Aunque su hermano aseguró que la cuidaba personalmente, que permanecía a su lado hasta que alguien lo relevaba, la leyenda dice que sólo un hombre tenía permiso para atravesar el umbral de su clausura, asistirla en silencio, y cumplir el ritual de desprenderle la piel hasta dejarla en carne viva. Ese hombre, se decía, era Manolo Claps, su amante en turno. En 1983, la escritora confiesa: “En la sensualidad, en el erotismo, lo que más me ha tocado no ha sido lo carnal. Recuerdo aquella enfermedad atroz que me mantuvo encerrada tanto tiempo.

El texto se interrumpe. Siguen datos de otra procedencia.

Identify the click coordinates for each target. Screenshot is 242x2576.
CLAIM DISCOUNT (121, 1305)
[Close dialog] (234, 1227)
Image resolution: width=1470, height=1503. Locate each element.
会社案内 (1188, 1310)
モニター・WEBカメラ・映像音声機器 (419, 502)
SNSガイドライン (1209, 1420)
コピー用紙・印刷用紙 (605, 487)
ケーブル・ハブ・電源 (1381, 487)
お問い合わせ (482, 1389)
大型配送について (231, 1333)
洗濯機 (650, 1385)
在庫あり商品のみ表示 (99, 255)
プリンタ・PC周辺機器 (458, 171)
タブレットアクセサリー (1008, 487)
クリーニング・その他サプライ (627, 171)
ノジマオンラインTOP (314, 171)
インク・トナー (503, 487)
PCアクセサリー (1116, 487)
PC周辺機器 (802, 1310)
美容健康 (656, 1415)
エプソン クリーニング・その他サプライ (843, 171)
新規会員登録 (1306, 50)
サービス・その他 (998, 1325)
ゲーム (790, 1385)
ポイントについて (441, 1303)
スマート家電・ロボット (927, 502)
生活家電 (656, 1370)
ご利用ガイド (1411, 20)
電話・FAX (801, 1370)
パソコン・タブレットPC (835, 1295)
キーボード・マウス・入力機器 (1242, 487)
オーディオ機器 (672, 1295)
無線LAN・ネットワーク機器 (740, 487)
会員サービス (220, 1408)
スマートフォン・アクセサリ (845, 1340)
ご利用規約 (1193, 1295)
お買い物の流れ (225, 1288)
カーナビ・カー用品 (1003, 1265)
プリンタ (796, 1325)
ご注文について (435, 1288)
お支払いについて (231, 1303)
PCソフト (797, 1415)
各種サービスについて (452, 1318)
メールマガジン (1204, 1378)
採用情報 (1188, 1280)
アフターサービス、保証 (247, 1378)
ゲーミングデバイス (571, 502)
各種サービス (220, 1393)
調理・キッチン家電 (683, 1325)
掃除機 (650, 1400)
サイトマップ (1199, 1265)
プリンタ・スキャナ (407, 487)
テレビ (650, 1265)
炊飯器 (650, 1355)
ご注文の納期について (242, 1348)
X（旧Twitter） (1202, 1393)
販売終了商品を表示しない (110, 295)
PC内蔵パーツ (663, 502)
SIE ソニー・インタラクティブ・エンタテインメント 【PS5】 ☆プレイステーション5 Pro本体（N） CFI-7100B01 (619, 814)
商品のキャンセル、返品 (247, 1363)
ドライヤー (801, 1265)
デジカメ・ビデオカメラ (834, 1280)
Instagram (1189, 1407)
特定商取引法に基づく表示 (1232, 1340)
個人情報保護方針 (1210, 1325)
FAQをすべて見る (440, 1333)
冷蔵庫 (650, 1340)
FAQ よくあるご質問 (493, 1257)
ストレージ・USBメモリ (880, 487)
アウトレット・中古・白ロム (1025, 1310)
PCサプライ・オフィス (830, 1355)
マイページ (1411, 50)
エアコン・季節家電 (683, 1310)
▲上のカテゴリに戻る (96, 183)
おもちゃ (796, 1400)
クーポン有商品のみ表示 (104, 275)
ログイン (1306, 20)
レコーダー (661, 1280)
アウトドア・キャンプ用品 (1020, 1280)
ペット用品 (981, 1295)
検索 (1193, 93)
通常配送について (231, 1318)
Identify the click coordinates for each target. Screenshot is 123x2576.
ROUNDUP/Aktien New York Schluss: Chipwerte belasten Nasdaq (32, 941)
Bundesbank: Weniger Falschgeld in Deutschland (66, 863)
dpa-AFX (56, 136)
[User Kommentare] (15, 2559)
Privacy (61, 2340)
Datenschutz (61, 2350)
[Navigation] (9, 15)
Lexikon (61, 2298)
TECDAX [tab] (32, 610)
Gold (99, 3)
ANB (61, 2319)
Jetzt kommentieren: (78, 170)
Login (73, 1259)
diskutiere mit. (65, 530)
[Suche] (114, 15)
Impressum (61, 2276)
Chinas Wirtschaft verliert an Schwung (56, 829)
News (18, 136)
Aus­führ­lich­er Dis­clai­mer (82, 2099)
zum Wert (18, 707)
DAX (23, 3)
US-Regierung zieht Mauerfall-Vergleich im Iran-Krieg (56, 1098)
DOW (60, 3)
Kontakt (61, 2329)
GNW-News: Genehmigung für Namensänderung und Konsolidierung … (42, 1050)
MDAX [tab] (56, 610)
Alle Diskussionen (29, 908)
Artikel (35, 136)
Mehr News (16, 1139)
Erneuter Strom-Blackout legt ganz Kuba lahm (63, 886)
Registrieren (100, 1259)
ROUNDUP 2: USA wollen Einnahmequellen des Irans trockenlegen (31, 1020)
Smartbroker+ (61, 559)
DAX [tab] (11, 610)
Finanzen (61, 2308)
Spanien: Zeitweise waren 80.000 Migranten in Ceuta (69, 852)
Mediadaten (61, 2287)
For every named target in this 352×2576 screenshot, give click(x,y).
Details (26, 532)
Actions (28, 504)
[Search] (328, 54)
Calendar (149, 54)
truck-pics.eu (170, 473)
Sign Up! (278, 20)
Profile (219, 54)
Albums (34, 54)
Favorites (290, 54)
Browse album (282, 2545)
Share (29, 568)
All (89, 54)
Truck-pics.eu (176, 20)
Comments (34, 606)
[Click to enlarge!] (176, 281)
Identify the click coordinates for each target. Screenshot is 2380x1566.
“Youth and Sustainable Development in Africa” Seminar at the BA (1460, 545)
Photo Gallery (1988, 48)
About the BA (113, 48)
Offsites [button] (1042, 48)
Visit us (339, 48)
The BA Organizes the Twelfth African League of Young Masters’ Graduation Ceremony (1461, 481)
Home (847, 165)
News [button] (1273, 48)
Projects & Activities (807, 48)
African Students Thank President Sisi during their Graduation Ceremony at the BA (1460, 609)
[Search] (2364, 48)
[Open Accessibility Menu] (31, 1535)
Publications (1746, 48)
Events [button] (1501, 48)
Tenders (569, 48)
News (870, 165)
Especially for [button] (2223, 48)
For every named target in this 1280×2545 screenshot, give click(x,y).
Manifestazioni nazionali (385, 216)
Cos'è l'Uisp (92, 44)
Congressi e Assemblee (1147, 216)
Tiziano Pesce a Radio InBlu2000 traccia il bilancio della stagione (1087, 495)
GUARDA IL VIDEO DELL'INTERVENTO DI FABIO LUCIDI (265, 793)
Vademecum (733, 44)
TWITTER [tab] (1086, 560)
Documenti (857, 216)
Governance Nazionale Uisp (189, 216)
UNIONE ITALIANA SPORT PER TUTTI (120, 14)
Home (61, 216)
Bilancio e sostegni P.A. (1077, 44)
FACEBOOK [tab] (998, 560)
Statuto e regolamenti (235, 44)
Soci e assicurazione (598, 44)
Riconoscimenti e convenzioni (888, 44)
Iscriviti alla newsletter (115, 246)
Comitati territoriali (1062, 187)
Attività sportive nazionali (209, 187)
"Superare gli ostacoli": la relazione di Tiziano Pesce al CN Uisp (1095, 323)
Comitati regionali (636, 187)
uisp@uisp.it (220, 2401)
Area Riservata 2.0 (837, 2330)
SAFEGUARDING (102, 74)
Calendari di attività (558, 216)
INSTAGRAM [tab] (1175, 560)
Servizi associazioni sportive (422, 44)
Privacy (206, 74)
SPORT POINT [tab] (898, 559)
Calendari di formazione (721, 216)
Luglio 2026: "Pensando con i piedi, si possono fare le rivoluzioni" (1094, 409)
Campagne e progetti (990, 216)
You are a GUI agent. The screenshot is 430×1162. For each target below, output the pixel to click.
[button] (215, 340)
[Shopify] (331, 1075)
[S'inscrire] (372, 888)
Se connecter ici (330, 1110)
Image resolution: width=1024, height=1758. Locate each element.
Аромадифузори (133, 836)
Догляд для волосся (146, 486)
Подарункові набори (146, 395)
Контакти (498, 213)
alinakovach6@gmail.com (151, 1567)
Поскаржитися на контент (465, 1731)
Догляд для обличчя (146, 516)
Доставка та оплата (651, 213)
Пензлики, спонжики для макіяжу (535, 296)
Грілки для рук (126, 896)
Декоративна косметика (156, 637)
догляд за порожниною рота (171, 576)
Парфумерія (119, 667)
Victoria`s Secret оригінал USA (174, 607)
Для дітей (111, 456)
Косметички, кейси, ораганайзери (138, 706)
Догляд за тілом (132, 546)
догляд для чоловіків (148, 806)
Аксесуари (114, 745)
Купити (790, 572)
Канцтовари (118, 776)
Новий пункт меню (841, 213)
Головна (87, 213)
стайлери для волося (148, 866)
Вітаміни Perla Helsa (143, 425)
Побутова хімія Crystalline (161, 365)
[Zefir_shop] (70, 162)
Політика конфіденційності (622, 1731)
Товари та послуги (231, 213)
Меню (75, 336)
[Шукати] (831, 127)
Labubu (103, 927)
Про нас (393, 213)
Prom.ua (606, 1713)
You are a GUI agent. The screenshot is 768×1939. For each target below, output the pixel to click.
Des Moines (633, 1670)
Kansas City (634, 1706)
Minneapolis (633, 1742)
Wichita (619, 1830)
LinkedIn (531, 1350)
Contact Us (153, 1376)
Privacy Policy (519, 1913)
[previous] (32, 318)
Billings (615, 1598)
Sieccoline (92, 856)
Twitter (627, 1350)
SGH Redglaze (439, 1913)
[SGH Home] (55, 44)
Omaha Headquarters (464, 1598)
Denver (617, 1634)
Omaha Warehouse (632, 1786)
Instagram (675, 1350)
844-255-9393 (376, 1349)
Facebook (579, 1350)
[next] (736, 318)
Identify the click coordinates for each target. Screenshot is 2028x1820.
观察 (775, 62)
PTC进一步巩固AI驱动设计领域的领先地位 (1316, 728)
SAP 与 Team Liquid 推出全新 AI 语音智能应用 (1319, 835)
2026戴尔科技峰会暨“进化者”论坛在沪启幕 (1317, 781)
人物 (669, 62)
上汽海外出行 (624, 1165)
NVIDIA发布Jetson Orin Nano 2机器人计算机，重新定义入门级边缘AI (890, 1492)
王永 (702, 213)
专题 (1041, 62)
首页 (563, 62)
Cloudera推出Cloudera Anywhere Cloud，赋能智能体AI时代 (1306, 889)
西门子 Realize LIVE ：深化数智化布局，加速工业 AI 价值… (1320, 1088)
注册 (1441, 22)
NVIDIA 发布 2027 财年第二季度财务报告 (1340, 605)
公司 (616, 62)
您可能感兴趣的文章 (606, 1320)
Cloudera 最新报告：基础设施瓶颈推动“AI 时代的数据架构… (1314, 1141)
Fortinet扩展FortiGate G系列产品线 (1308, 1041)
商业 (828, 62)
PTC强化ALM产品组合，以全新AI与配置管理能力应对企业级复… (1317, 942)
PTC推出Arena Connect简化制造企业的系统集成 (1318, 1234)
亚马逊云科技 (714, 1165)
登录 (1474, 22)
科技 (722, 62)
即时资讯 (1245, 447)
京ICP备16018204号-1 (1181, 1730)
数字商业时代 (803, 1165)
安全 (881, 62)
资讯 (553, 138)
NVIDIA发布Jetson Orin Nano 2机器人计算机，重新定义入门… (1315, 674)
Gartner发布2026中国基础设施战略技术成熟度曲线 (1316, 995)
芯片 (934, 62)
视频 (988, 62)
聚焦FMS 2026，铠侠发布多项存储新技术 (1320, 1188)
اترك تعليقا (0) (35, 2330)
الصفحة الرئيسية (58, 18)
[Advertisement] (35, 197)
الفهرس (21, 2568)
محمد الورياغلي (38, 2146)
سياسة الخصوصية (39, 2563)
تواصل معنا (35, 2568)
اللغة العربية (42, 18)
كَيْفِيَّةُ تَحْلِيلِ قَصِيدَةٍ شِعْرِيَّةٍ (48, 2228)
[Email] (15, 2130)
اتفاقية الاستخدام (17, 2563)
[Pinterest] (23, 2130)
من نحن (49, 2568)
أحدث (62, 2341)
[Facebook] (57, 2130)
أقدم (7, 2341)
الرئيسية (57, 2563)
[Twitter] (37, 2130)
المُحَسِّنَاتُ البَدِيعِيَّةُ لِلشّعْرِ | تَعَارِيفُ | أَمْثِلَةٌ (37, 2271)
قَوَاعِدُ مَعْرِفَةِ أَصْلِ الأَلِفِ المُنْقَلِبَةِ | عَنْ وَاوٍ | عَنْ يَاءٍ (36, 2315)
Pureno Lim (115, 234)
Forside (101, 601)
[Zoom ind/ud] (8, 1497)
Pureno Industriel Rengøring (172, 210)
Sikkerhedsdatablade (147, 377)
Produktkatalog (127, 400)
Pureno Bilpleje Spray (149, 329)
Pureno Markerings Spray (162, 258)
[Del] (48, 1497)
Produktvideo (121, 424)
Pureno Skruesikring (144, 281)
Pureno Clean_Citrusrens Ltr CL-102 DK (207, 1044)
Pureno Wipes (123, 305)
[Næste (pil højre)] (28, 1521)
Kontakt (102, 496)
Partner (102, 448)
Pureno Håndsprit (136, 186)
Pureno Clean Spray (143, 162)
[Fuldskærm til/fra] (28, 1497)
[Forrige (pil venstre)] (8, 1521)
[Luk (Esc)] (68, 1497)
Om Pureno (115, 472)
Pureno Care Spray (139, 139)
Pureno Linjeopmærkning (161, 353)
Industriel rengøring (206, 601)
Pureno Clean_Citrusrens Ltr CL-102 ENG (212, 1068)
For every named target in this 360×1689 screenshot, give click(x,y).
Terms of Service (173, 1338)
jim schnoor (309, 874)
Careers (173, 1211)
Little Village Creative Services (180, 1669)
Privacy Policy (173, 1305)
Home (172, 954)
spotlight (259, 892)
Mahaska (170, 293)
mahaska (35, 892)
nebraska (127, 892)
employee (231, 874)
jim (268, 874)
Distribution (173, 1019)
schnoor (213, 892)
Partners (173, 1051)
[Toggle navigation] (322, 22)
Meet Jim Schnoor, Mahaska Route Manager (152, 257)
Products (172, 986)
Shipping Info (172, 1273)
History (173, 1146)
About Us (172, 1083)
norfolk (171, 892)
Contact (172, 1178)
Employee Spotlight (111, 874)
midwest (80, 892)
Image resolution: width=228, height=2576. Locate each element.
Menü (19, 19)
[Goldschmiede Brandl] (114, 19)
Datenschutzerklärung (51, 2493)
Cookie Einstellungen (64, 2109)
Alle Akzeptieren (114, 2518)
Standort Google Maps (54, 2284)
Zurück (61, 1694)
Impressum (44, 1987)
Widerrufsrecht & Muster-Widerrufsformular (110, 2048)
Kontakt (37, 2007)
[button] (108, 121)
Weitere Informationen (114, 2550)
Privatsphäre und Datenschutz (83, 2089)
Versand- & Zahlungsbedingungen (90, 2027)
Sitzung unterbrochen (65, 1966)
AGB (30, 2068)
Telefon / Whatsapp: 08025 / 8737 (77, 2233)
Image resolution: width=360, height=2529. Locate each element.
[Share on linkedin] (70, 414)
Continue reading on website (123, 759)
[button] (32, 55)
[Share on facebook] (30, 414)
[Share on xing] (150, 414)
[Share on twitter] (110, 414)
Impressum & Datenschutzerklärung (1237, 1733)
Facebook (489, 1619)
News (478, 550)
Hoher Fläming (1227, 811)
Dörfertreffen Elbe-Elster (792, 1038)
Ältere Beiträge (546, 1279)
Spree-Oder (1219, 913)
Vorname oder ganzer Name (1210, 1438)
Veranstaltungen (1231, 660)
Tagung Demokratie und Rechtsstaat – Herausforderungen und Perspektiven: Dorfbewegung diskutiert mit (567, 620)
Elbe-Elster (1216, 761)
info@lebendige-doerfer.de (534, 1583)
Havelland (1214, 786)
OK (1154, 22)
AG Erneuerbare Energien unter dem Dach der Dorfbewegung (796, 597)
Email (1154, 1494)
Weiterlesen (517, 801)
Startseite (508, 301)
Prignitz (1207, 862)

Y a un hombre que venía todos los días. Me traía comida. Me peinaba”. El color tiene una relación estrecha con su cuerpo. Ahí donde la claridad golpea en primera instancia, la enfermedad extiende su asedio. “Es amarillo afuera / y adentro es amarillo”. Dejar al descubierto es una de sus tácticas: los dientes, los ojos, la piel, los fluidos. Más allá, la picazón, el desprendimiento; la mudanza infinita.
Tal vez todo esto sea por hipocondría. Tal vez la carne sólo es triste porque piensa.